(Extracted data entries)

━━━━━━━━━━━━━━━━━━━━

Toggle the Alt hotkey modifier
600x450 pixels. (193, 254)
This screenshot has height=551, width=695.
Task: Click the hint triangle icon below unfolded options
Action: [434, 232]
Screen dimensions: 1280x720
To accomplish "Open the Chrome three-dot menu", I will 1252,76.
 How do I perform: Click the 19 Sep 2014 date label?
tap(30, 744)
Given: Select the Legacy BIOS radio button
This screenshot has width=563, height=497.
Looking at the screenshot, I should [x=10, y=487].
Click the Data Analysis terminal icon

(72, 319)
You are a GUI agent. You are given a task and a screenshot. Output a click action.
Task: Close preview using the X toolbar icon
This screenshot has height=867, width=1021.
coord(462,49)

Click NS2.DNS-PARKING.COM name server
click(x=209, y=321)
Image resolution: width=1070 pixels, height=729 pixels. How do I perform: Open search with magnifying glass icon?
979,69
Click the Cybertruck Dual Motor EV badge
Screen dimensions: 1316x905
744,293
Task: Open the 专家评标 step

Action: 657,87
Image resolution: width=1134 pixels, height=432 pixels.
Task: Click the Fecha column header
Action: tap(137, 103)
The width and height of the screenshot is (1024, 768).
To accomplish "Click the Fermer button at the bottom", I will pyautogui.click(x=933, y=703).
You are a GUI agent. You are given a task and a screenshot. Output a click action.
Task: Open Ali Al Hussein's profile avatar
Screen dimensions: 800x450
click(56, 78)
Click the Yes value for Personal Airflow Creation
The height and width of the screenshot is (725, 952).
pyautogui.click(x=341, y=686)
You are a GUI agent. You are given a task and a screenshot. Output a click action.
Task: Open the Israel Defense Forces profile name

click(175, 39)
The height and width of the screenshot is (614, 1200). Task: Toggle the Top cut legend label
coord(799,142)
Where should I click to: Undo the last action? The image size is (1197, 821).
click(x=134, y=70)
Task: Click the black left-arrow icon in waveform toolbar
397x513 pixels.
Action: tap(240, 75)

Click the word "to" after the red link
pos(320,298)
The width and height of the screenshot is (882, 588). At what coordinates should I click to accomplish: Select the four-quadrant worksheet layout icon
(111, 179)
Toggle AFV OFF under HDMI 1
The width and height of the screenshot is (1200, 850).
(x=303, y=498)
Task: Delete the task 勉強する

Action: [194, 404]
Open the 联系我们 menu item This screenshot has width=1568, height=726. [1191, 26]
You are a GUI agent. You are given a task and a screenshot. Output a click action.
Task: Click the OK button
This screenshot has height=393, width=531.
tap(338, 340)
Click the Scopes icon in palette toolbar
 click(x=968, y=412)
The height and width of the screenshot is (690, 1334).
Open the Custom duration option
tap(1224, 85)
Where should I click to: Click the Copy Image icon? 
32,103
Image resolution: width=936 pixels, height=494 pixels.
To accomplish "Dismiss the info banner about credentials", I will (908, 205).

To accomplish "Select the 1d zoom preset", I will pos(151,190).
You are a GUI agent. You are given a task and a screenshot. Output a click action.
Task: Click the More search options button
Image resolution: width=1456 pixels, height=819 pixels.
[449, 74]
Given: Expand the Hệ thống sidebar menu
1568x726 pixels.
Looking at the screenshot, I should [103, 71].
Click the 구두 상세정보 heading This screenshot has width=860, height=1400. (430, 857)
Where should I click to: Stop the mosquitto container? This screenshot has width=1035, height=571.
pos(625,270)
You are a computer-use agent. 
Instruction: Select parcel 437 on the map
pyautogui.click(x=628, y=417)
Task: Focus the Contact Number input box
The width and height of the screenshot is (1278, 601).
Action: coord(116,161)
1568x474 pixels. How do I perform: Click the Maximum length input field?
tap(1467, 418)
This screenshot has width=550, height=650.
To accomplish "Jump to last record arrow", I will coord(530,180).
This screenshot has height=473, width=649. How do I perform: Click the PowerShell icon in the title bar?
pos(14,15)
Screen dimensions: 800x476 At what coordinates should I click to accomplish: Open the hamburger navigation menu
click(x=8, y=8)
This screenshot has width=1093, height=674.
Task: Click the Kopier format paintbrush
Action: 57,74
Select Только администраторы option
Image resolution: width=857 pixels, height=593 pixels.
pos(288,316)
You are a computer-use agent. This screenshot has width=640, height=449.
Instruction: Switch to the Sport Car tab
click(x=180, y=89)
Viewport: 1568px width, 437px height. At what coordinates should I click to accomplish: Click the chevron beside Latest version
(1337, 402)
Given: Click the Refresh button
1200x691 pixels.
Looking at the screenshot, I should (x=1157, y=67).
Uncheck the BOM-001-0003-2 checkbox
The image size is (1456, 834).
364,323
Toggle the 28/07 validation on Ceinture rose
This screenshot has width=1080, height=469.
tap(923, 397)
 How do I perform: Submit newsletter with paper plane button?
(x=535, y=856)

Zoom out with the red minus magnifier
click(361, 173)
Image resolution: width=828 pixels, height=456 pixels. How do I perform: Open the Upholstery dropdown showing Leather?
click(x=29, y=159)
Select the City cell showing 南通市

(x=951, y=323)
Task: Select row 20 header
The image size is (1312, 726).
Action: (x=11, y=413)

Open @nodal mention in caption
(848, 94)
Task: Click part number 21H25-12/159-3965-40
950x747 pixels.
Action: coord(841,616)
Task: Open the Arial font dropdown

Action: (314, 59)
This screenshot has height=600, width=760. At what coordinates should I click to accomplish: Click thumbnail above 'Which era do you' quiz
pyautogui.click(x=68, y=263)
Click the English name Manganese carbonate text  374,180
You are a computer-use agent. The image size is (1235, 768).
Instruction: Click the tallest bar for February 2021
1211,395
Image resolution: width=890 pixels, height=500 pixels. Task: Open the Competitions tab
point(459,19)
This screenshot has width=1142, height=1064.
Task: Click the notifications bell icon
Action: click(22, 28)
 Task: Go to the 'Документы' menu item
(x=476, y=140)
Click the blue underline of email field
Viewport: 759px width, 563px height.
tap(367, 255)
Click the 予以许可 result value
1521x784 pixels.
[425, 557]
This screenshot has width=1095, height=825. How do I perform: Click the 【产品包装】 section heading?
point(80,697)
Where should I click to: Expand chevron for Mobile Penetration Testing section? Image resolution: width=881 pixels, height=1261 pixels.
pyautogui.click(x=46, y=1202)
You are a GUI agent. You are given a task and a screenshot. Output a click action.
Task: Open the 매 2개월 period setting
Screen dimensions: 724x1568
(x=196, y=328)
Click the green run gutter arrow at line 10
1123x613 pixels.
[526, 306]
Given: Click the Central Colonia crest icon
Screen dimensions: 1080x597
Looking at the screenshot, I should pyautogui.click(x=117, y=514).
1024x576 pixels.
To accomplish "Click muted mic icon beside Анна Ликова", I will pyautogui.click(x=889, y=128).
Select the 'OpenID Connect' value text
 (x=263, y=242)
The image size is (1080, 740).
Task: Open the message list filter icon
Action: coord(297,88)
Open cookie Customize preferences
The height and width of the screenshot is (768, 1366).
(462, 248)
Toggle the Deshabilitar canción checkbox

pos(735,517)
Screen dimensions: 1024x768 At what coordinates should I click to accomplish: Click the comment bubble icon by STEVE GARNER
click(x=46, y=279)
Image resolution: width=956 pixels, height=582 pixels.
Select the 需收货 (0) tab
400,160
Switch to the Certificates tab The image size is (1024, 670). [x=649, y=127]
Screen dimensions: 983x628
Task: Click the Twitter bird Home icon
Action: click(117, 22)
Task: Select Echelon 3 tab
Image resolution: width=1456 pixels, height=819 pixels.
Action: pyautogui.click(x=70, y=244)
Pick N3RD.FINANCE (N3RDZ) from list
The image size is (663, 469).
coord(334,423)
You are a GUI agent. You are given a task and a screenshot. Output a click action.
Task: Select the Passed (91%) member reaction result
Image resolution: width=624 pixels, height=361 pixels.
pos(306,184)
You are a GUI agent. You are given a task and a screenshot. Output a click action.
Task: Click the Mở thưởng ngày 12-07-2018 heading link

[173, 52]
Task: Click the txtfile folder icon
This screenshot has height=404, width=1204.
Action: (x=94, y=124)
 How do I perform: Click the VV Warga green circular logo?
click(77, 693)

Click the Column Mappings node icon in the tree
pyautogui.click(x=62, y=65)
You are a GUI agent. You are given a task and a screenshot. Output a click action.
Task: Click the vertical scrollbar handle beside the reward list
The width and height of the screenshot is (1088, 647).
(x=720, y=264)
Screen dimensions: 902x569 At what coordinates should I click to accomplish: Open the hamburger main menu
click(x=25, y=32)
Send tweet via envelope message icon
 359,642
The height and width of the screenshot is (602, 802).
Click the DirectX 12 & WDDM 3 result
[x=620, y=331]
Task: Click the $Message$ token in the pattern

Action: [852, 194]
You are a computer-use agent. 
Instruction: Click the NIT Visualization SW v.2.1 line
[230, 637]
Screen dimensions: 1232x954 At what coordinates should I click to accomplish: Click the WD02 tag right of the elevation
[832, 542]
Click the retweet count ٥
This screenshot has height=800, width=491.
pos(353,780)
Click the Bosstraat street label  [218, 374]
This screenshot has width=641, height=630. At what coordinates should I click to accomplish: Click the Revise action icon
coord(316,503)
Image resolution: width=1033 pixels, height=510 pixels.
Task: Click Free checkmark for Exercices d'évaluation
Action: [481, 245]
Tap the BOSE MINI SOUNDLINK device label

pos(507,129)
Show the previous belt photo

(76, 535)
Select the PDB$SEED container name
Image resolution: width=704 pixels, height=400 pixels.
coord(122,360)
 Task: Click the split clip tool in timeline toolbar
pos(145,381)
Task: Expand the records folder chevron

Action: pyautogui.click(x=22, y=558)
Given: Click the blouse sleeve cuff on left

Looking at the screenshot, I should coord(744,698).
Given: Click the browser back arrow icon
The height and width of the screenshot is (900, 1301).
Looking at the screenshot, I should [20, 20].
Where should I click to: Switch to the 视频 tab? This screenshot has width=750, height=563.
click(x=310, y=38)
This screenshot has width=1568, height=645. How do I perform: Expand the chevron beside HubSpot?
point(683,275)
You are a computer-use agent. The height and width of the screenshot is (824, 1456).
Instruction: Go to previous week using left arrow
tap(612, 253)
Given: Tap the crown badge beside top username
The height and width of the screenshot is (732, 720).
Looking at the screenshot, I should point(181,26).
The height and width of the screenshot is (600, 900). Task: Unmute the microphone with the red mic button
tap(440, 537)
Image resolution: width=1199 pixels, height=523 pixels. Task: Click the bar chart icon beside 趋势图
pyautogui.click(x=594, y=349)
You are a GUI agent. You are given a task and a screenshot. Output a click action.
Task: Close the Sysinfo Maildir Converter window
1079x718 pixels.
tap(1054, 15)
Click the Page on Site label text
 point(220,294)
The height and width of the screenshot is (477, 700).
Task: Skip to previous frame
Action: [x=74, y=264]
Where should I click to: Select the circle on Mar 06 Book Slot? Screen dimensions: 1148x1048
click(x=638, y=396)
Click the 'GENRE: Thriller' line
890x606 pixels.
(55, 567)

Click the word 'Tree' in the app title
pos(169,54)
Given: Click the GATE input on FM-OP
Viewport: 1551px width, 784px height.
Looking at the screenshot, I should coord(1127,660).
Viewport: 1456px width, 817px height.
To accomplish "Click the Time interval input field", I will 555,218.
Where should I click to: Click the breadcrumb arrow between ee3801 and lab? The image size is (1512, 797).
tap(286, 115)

━━━━━━━━━━━━━━━━━━━━

### Work instruction:
Whichever lines of the records above hold the word "Close" should all be copied out.

### Task answer:
Task: Close preview using the X toolbar icon
Task: Close the Sysinfo Maildir Converter window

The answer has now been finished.